Я думаю, в дальнейшем на Радио научатся записывать “скрытой камерой”, чтобы исполнитель не знал, что его записывают, и не слышал слова: “Внимание! Мотор!” При этих словах исполнителя сковывает чувство необходимости сыграть или спеть хорошо.

Самая, пожалуй, давнишняя дружба связывает меня с Викторией Ивановой. Виктория очень требовательна и “капризна”. Ее “капризы” – свойство художника, никогда не успокаивающегося на своем успехе. Иванова – тугодум. Она долго решает вопрос: петь или не петь предложенное ей произведение, и если она отказывается от исполнения не потому, что оно ей не нравится, это означает, что она не уверена в том, что сумеет донести до слушателя романс, песню. “Конфликт” с самой собой… Нравится, хочется петь, но свойства ее индивидуальности подсказывают, что это не ее задача.
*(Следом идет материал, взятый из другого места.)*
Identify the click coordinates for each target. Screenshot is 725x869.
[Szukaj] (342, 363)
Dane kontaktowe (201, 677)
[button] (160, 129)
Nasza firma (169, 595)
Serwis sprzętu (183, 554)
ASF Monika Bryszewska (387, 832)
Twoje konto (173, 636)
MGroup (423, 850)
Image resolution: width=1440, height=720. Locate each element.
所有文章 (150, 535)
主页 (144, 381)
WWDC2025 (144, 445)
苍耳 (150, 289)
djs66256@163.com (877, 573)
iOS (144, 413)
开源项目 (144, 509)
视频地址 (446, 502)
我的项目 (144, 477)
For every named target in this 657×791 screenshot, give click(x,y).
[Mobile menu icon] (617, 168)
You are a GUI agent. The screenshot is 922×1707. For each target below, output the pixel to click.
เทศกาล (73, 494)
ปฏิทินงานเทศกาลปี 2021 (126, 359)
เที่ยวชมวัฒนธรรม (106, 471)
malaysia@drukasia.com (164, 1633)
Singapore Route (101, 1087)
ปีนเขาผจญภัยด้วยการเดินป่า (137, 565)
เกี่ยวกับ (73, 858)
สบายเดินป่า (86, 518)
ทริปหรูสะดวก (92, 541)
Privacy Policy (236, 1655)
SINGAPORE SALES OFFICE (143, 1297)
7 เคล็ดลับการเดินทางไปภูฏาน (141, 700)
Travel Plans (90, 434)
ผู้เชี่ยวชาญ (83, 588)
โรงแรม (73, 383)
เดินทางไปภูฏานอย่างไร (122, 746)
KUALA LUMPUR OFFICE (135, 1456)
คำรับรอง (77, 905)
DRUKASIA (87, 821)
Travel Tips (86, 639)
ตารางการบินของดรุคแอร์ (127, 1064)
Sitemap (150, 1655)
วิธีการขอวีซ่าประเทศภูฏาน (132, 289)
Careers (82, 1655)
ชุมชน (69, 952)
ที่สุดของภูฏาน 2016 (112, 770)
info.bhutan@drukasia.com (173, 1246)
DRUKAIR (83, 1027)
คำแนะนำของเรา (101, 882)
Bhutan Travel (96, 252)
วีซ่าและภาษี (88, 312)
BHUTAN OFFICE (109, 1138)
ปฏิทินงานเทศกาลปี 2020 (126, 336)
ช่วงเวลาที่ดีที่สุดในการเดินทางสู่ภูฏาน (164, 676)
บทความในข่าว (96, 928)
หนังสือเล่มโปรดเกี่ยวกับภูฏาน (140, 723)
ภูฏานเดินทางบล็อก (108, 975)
У Ивановой голос особенный, свой. Ее всегда можно узнать. Чистота интонаций, хрустальное звучание, благородная интерпретация, хороший вкус. Если композитору приносит большое удовлетворение то, что его узнают по почерку, то, например, включив радио, по первым же звукам узнаешь: “О, это Иванова поет”. На Иванову часто обижаются композиторы и даже начальство: “Мало поет!” Но имя ее очень популярно. Она не поет того, в чем не чувствует внутренней необходимости.

С Викторией Ивановой нас связывает, помимо дружбы, чувство творческого сотрудничества. Я подчеркиваю – творческого, потому что никакие личные симпатии между нами никогда не влияют на решение: исполнять или нет. Но каждое удавшееся музыкальное содружество является праздником, потому что это действительно рождение и претворение замысла композитора.

Ее первый приход ко мне был связан с моей глубокой и долголетней дружбой с чудесным человеком, большим музыкантом – Людмилой Павловной Глазковой. О ней мне хочется сказать особо как об интереснейшем, разносторонне образованном, преданном искусству, без капли корысти, человеке. Неповторимая исполнительница народных песен, не заезженных, а всегда свежих. Она умела их находить. Отобранные с большим вкусом из разных сборников, которые она всю жизнь искала, они обогащали ее репертуар. Ее редкие, примерно раз в год, концерты были праздником вокального искусства. Людмила Павловна Глазкова на протяжении всей своей жизни ни на минуту не переставала искать… Искать музыку для певцов, искать певцов для наилучшего исполнения музыки, сочетать певцов с композиторами. И вот звонок по телефону: “Послушайте очень интересную певицу Иванову – она только что окончила Институт имени Гнесиных”.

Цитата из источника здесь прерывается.